**BRANO SCELTO:**
↓↓↓

In questa opera, Baldwin, parla anche di razzismo, povertà, dei problemi delle minoranze negli Stati Uniti e, soprattutto, di sofferenza.

Tish e Fonny sono due giovani afroamericani che vivono a New York. Lei ha diciannove anni, è bella e molto innamorata e lui è un ragazzo che ha frequentato una scuola per la classe povera, ma che è riuscito a riscattarsi grazie al sogno di diventare scultore. Tish nota Fonny perché è uno dei pochi ragazzi neri a non essere finito dentro al giro della delinquenza.

Ciò che è certo è che i due ragazzi si amano.

I due crescono in un contesto sociale difficile, consapevoli di far parte di una minoranza e di dover faticare il doppio per guadagnare ciò che agli altri sembra spettare per diritto di nascita.

Crescendo imparano entrambi a conoscere il disprezzo e la paura, a rendersi conto di quanto la città sia ostile nei loro confronti e di come il loro destino sia nelle mani dei bianchi.

↑↑↑

**OBIETTIVO DEL COMPITO:**
Nel brano su Tish e Fonny, quale sogno ha permesso a Fonny di riscattarsi? Per rispondere, basati soltanto sul brano.

**DATI FORNITI:**
↓↓↓

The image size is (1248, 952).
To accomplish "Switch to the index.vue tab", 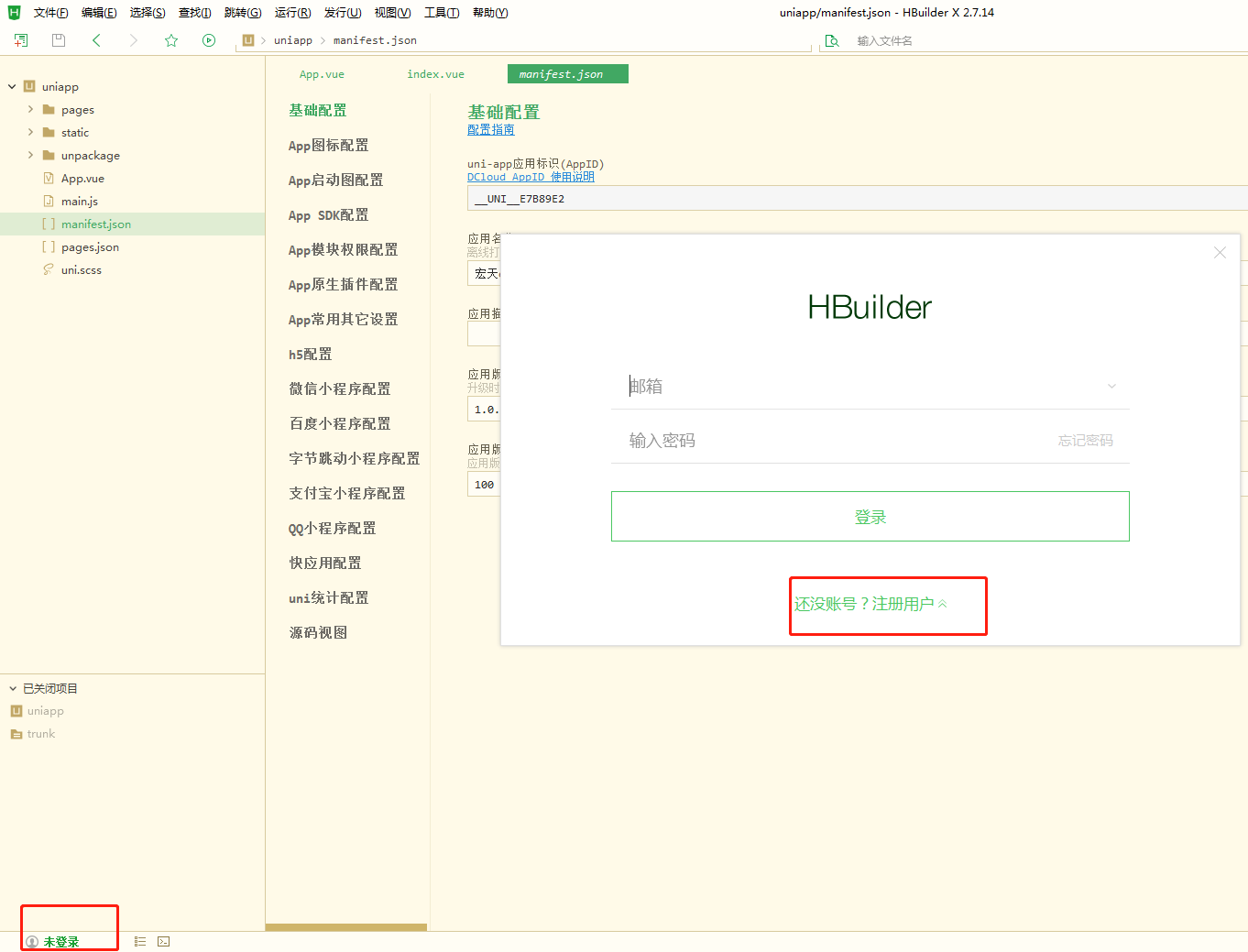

↑↑↑

**RISULTATO DELL'ESERCIZIO:**
Il sogno di diventare scultore.